Tuesday, October 16, 2007

Earlier this week, I made a date to meet a coworker for coffee. Since it's a female coworker and I still present as male at work, I tried to express that it was a purely platonic engagement. She canceled at the last minute and the subject has been taking possession of my mind fairly frequently since. I was going to give her the big reveal about being TG, and part of me was relieved when she didn't show up, freeing me from a possible Awkward Moment. But other feelings crept in, and later that night I felt torn up over it. It's a weird, muddled feeling: the sting of rejection (that's largely my own self-esteem issues and social anxiety talking) and the (temporarily?) lost opportunity to be honest and vulnerable with another human being. I had hoped to create a larger slice of the universe to explore as a transperson (as a woman? As someone apart from the gender binary? I don't know.)

I just feel rotten about it, which I can't really hide from her, which I feel hurts my chances of seeing her outside of work. The flavor of despair is something I think a woman is well-attuned to smell on a man. Despite my incongruity with the genders involved, my radar would be up if I were her and approached in a similar fashion, and it drives me nuts. I've never come out to someone over the phone, so I'm just not sure if I can break through whatever barriers separate us in addition to the brick wall that is gender. I suppose it's my calling to learn to scale that wall as a person who exists on the outskirts of the gender bell curve, but it's really hard and I'm feeling kind of delicate.

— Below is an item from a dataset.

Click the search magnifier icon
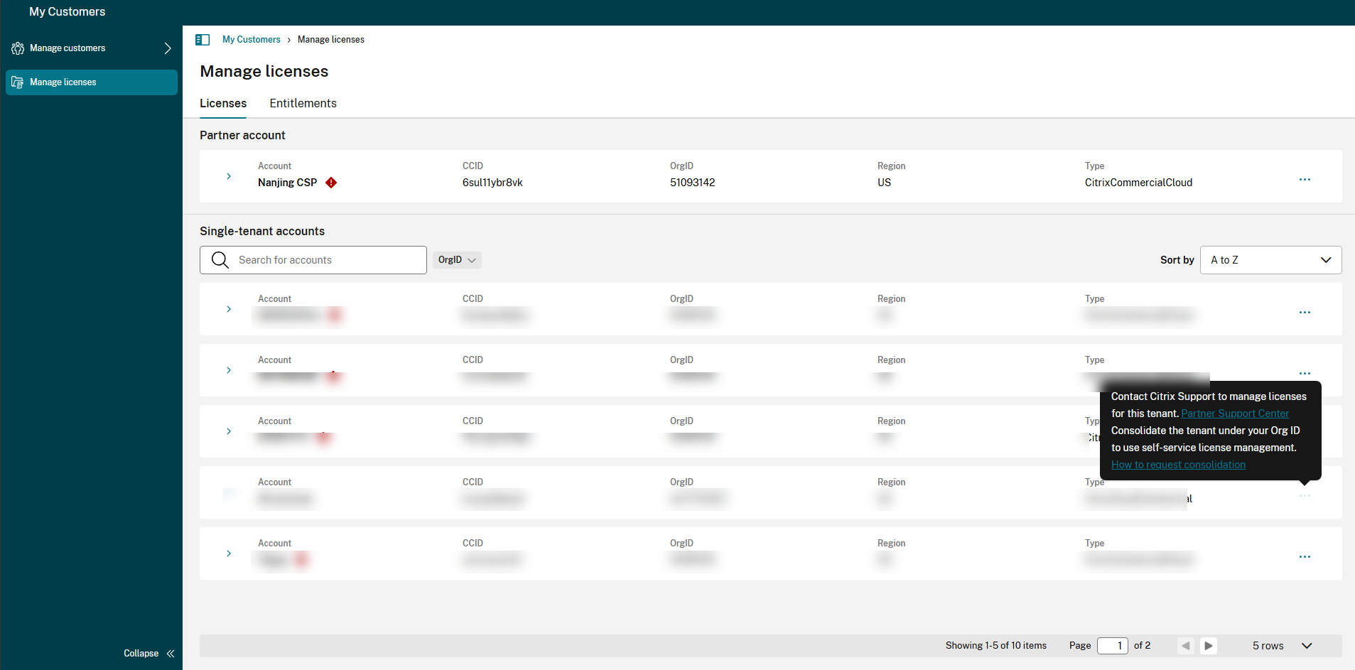click(220, 259)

I like this woman because she is seemingly straightforward and may actually be in my intellectual league. The fucked-up part of my brain smells some damage on her, and I'm worried about how that factors into me fancying her. My common associates are fucked up enough, and I don't want to buy any more drama, especially with a work acquaintance. Despite it all, it took me no tiny amount of courage to get to the point where I could try to make a new friend relatively cold. I'm kind of short on the courage, to which my extended transition will attest. Although I've started to change my schema of courage and fear from the monolithic, boys-don't-cry stuff I learned from my father, I still can't help but view myself as a coward. Ironically, I construe that as a feminine quality and look down on myself for it.

I hate that as a transwoman, I have a really weird set of gender biases, but I'm kidding myself if I say that I'd be any better off were I cisgendered. Also, I hate that sometimes gender is all that I can talk about. I need to be around other trannies and transfolk, but I think I fear being read as unworthy if I'm to enter any circle of my people. Susan Moses on her Talking Tranny podcast did a great piece on hierarchical bias recently, basically stating how the trappings and status of subculture that we take on influence how those groups view us and the validity of our membership and opinions (I probably could have phrased that better, but just Google her shit because she's intensely intelligent.) I fear that moment of walking into a group of transfolk and being deemed unworthy due to my low passability and the mix of whatever else my subconscious can pit against me. It's not a rational fear, but few are, and realizing its irrationality won't do anything to dispel it.